> Фрагмент текста
= = =

Неожиданно в проходе появился человек в пиджаке. Он скомандовал: «Все на сцену!» Мы поднялись на нее и стали продвигаться в сторону технических помещений. Встретили совсем молодых музыкантов, которые почему-то не пошли с нами и стояли с инструментами, совсем растерянные.
Я помнил теракт в «Норд-Осте» и подумал, что все выходы заблокированы. «Нас сейчас возьмут в заложники», — подумал я. И поэтому удивился, когда мы вышли на улицу. На воздухе встретили двух ребят, которые рассказали, что не успели пройти в зал, а в фойе пытались оказать помощь женщине, которая, к сожалению, была уже мертва. Я посмотрел на «Крокус» — увидел над ним легкий дымок. Мы вызвали такси и поехали к сыну. Уже у него дома узнали, что был пожар и сгорели люди.
Потом я вспомнил, что рядом с нами сидела пара лет шестидесяти. Они записывали видео перед концертом. Я попал на их видео, даже нашел его в интернете. Сделал скрин из него. А позже узнал, что эта пара погибла.

= = =

> Текст задания
Процитируйте отрывок о вечере в «Крокусе» от слов «Неожиданно в проходе» до слов «инструментами, совсем растерянные.» включительно. Записи — отдельный материал и к тексту не относятся.

> Исходные данные
= = =

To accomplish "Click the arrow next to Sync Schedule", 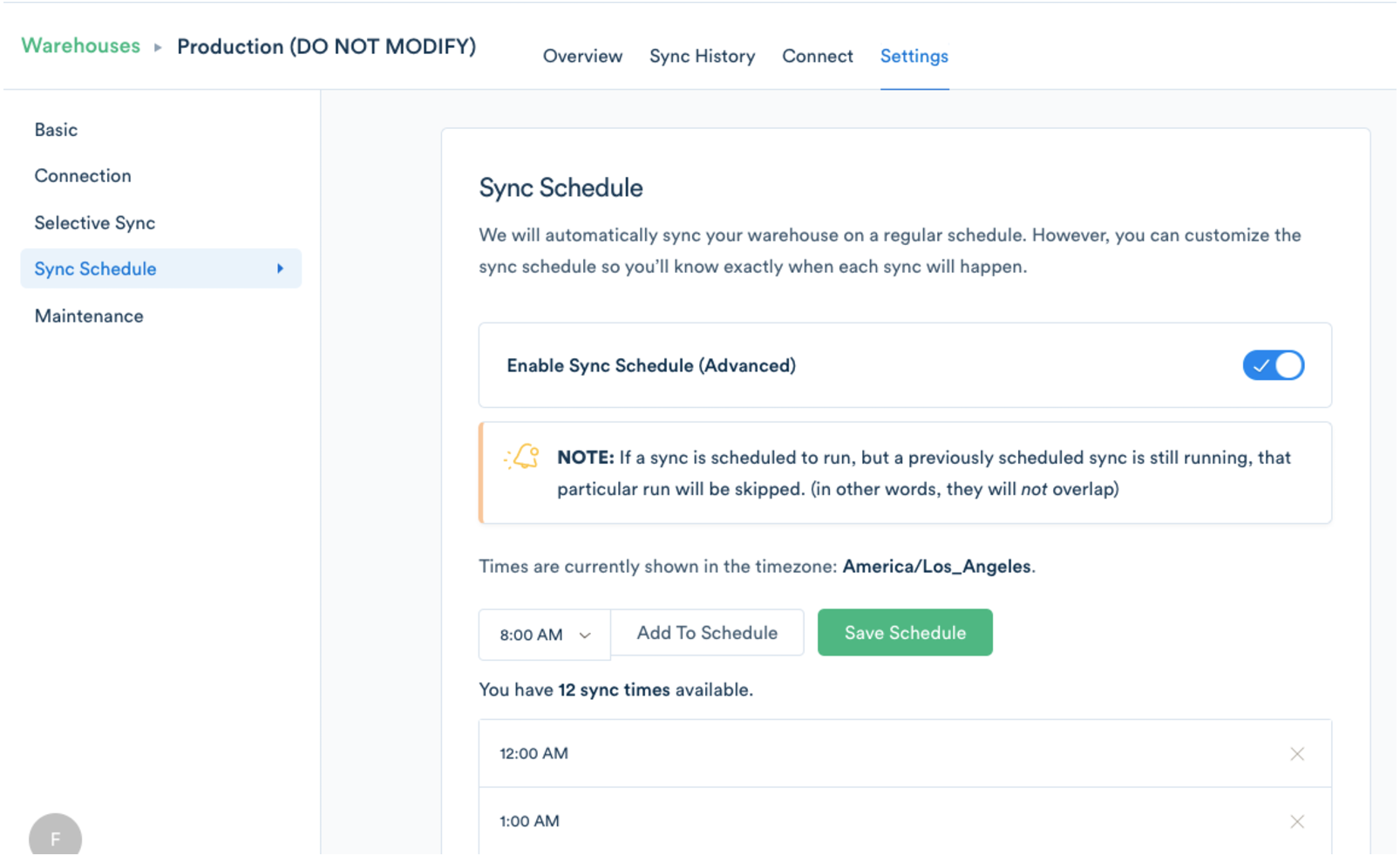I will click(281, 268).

= = =

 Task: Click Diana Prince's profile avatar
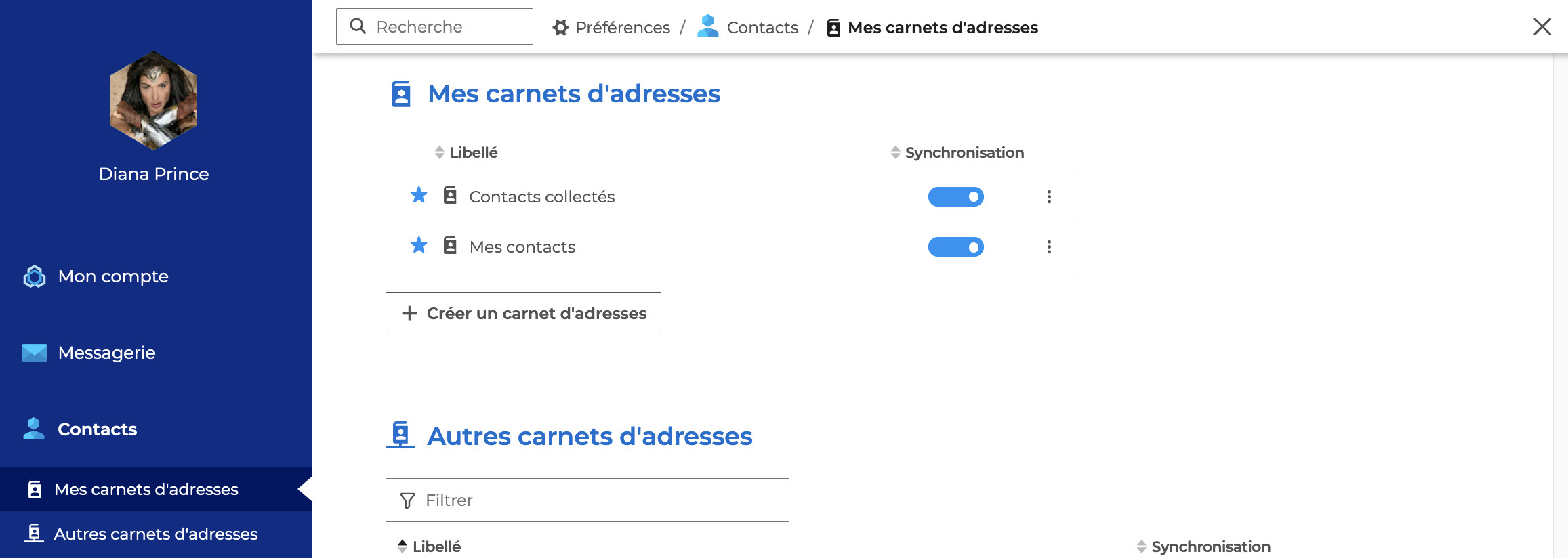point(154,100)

= = =

> Решение задания
Неожиданно в проходе появился человек в пиджаке. Он скомандовал: «Все на сцену!» Мы поднялись на нее и стали продвигаться в сторону технических помещений. Встретили совсем молодых музыкантов, которые почему-то не пошли с нами и стояли с инструментами, совсем растерянные.